Directed by Charlote Wells


11-year-old Sophie spends an unforgettable summer holiday in Turkey with her father in the nineties. Their time together is captured by a brand new Panasonic hand-held. 20 years later, adult Sophie watches the videos to make sense of her relationship with her father and understand Callum as a person. Her mental image of their holiday, the pixelated images of the camera and glimpses of Callum in mirrors and behind half closed doors that she either didn’t register or understand as an 11-year-old result in a movie heavy with close-ups and narrow fields of view. The music is put to great effect, especially in the last scene and the movie does brilliantly what movies were invented for in the first - it bends time to its will and makes you experience everything at once to heart-wrenching effect.

In the end this movie isn’t focused on any kind of plot, but emotions. The wonder a child feels at a summer resort, the wet towels at the pool, the unforgiving mediterranean sun. The perfect place and time for self-exploration.
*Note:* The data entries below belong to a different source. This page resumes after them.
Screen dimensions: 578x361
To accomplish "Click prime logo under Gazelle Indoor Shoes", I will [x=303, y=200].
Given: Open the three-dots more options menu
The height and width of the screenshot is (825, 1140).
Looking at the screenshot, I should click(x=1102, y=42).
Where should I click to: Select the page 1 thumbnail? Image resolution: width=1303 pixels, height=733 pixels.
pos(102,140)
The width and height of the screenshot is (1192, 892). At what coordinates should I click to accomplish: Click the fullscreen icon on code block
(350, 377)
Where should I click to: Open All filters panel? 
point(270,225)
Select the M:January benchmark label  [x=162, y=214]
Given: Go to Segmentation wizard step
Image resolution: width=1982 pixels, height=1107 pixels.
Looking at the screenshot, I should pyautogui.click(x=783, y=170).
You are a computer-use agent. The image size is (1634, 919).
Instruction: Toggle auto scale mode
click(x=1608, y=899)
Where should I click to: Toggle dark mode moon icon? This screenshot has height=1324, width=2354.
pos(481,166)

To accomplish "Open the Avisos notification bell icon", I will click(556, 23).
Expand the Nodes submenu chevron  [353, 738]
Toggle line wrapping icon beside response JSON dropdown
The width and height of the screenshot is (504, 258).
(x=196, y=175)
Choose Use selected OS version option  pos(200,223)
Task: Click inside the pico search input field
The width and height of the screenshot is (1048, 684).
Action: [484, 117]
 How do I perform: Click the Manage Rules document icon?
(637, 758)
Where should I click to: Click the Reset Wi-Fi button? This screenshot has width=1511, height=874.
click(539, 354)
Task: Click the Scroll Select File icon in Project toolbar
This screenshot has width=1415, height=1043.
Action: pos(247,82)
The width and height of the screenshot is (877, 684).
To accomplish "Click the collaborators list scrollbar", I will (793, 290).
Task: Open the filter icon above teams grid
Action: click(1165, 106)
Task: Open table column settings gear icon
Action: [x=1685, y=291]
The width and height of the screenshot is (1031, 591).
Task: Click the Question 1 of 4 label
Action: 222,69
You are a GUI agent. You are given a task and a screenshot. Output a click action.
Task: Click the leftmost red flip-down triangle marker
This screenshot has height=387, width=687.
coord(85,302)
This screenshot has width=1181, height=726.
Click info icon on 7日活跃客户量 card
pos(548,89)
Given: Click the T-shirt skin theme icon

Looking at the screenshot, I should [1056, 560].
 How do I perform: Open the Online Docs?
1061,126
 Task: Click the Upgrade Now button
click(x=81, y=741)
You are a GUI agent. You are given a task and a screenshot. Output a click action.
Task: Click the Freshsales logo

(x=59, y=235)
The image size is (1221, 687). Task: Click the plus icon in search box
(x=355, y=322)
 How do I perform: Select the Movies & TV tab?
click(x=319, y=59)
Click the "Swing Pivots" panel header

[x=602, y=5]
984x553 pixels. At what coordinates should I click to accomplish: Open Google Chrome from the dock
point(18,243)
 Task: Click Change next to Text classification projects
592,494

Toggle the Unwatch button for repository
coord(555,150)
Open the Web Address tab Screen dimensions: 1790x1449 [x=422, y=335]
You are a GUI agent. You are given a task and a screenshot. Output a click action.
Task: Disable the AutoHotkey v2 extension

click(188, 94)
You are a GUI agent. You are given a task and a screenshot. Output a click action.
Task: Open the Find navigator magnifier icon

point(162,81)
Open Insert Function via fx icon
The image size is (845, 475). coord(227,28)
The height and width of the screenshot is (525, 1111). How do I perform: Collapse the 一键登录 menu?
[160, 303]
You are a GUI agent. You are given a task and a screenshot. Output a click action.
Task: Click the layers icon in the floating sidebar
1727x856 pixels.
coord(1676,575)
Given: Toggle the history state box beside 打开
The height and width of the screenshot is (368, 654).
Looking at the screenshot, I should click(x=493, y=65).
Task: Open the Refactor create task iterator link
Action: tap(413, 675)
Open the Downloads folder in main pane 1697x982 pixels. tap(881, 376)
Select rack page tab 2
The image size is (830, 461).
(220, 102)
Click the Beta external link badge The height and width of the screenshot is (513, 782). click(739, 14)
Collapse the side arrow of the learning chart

The main characters both grapple with adulthood. Sophie being on the verge of discovering love, sexuality and adult responsibility and Callum feeling that he got there far too quickly. The love between daughter and father is beautifully shown in smiles, laughing and tender touches; touches without any context other than the love of a parent. As the holiday unrelentingly winds down, we witness an intimate study of her own past, as Sophie gets to know a new ethereal side of her father that she couldn’t perceive as a child.

A touching and tender drama about love of any kind and what it does to us.